Problem |
Please rewrite every line in the stretch from the line containing "The height and width of the screenshot is (510, 1200)." through the line containing "tap(383, 292)", requests included, multiplying each click coordinate in the answers by 2.55 and rounding to whole numbers with halves rounded up. Leave all numbers in the requests and their formats untouched, and return only these entries.

Information supplied |
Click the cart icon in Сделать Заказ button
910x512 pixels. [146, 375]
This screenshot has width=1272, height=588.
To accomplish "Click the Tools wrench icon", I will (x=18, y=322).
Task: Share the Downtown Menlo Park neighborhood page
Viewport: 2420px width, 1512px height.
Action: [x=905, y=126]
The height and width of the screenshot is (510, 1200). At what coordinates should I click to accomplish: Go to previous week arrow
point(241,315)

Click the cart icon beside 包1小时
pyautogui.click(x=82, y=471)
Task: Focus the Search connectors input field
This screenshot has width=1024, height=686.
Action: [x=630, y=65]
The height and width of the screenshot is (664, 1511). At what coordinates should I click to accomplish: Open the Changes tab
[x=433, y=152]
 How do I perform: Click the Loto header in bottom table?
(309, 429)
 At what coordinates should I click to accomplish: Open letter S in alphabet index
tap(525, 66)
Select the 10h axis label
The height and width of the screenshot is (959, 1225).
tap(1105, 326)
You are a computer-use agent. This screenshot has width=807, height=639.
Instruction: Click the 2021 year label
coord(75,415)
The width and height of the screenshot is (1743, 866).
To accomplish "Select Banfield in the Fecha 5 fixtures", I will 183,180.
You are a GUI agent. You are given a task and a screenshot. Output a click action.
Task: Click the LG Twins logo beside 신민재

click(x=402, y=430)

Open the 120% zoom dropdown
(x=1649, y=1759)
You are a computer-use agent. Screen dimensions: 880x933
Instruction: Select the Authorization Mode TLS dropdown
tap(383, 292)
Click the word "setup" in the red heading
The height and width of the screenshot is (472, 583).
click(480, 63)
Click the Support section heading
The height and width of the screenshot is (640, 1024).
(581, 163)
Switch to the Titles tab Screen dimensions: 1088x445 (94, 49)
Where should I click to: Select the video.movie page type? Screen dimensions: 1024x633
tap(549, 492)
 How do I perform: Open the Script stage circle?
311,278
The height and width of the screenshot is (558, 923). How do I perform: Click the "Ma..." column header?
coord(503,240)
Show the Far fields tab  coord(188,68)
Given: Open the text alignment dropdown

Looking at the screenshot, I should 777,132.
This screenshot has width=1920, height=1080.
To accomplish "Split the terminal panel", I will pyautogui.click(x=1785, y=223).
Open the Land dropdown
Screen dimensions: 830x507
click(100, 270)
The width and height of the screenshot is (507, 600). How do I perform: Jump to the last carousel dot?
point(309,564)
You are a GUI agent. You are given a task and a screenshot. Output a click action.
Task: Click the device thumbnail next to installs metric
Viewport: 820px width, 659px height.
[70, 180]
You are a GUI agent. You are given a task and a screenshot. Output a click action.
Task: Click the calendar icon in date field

Solution below |
The height and width of the screenshot is (510, 1200). At what coordinates should I click to accomplish: Go to previous week arrow
point(615,803)

Click the cart icon beside 包1小时
pyautogui.click(x=209, y=1201)
Task: Focus the Search connectors input field
This screenshot has width=1024, height=686.
Action: [x=1607, y=166]
The height and width of the screenshot is (664, 1511). At what coordinates should I click to accomplish: Open the Changes tab
[x=1104, y=388]
 How do I perform: Click the Loto header in bottom table?
(788, 1094)
 At what coordinates should I click to accomplish: Open letter S in alphabet index
tap(1339, 168)
Select the 10h axis label
The height and width of the screenshot is (959, 1225).
tap(2818, 831)
You are a computer-use agent. This screenshot has width=807, height=639.
Instruction: Click the 2021 year label
coord(191,1058)
The width and height of the screenshot is (1743, 866).
To accomplish "Select Banfield in the Fecha 5 fixtures", I will 467,459.
You are a GUI agent. You are given a task and a screenshot. Output a click action.
Task: Click the LG Twins logo beside 신민재

click(x=1025, y=1097)

Open the 120% zoom dropdown
(x=4205, y=4485)
You are a computer-use agent. Screen dimensions: 880x933
Instruction: Select the Authorization Mode TLS dropdown
tap(977, 745)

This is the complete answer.